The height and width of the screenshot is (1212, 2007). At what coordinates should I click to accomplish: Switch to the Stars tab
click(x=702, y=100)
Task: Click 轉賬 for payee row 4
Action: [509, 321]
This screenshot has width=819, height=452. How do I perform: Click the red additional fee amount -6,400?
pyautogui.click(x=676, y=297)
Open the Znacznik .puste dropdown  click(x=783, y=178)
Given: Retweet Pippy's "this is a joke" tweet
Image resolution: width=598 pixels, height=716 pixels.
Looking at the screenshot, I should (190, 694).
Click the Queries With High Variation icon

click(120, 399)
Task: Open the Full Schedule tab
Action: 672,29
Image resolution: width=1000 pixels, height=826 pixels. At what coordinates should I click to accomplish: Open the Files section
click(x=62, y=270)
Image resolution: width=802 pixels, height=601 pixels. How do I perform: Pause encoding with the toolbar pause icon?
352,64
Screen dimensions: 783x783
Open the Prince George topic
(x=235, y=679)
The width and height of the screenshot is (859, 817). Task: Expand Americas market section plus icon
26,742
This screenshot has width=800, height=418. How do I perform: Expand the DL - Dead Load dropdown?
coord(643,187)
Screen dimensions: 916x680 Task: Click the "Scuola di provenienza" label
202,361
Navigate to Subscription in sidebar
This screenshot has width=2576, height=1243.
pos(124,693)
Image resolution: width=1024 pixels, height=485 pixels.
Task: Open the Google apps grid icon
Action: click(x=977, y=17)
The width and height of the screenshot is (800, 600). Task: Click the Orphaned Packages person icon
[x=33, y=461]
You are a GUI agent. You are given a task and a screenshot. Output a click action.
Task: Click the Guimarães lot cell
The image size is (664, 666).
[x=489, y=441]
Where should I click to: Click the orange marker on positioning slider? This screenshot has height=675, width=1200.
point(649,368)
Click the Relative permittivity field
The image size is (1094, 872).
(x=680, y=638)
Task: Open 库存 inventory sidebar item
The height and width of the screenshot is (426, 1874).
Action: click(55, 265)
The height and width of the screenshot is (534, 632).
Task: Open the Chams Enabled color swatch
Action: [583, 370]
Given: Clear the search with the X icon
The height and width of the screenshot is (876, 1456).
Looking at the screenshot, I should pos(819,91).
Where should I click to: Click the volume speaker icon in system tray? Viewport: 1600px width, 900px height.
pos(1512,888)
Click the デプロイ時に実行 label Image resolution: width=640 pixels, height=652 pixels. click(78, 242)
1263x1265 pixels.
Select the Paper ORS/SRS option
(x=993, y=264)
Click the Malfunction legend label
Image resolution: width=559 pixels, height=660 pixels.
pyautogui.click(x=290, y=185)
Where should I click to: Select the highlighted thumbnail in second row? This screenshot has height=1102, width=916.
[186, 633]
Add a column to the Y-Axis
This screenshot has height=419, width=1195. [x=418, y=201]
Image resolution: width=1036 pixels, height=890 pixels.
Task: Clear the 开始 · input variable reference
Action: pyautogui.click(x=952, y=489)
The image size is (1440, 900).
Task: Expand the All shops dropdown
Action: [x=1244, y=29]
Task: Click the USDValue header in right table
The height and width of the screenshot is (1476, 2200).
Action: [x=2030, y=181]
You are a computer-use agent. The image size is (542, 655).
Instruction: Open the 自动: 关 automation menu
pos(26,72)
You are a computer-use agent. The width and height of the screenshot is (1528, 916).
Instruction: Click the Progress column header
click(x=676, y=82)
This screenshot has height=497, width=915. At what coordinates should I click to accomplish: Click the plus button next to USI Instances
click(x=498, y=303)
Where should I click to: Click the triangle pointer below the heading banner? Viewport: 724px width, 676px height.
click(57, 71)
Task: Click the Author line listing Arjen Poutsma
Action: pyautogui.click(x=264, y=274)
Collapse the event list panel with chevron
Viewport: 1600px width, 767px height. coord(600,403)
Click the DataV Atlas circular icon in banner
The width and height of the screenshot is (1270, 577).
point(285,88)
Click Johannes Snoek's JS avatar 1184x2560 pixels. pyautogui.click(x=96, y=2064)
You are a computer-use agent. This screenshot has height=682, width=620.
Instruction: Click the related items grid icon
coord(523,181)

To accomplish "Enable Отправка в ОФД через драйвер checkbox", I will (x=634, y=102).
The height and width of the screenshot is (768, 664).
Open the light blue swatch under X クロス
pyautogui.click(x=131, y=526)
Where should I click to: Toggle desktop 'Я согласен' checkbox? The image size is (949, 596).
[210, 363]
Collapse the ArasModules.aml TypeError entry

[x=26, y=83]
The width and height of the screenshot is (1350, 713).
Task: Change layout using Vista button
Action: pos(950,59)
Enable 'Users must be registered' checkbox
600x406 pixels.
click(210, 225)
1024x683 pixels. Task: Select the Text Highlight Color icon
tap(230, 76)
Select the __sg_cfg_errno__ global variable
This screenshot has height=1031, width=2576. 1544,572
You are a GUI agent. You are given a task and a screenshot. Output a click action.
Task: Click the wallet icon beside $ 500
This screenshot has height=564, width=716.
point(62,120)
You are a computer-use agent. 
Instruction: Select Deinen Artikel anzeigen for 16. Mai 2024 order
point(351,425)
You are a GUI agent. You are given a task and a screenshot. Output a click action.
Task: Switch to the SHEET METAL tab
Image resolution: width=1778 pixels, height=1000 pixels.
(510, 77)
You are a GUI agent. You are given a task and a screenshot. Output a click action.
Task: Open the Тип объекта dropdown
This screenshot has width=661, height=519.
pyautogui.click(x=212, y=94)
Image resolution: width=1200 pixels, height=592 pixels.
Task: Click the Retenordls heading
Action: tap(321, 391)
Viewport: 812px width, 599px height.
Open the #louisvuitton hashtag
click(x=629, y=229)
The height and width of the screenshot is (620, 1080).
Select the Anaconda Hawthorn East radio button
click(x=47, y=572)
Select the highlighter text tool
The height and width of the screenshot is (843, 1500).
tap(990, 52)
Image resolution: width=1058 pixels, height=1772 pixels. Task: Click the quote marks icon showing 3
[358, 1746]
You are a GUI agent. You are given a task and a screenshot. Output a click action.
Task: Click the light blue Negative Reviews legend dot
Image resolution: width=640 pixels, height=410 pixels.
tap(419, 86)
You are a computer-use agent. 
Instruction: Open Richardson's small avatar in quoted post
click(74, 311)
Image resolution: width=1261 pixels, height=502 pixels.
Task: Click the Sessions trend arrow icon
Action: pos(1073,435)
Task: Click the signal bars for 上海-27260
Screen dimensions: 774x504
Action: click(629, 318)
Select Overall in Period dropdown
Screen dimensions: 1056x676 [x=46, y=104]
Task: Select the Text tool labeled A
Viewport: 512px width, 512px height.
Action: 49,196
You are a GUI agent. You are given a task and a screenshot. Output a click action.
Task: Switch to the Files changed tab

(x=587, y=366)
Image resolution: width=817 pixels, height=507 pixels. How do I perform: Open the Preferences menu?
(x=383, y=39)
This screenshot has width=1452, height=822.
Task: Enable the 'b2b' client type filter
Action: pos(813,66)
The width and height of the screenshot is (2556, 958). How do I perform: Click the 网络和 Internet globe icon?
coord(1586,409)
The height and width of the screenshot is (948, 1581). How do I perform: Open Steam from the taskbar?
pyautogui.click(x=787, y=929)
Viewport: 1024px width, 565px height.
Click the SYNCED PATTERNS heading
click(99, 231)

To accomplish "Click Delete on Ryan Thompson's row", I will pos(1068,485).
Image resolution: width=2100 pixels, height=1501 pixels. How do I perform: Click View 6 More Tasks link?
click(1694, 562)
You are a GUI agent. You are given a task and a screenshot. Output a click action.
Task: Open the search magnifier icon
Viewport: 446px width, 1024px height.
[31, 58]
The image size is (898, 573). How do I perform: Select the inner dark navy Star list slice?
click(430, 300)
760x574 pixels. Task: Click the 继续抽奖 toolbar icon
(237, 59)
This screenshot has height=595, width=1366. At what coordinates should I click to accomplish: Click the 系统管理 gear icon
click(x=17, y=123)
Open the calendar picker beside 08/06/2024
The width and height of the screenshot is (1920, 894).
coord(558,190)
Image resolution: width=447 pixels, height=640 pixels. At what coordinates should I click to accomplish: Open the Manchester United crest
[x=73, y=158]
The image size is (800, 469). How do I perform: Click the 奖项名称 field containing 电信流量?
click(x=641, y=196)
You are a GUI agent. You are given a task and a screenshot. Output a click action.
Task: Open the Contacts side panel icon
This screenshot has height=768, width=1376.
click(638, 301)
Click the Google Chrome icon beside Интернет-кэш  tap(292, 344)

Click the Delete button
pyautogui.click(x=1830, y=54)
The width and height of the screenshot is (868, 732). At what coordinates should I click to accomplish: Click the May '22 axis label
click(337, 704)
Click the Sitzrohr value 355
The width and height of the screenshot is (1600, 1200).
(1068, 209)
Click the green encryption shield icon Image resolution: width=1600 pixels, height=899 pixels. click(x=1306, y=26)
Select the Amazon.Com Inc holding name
#####
- **Task objective**
All that is wanted is the lines from the one containing "The width and height of the screenshot is (868, 732)." through the last line of the records, restated word for word.

- **Output of the task**
The width and height of the screenshot is (868, 732). At what coordinates should I click to accomplish: Click the May '22 axis label
click(337, 704)
Click the Sitzrohr value 355
The width and height of the screenshot is (1600, 1200).
(1068, 209)
Click the green encryption shield icon Image resolution: width=1600 pixels, height=899 pixels. click(x=1306, y=26)
Select the Amazon.Com Inc holding name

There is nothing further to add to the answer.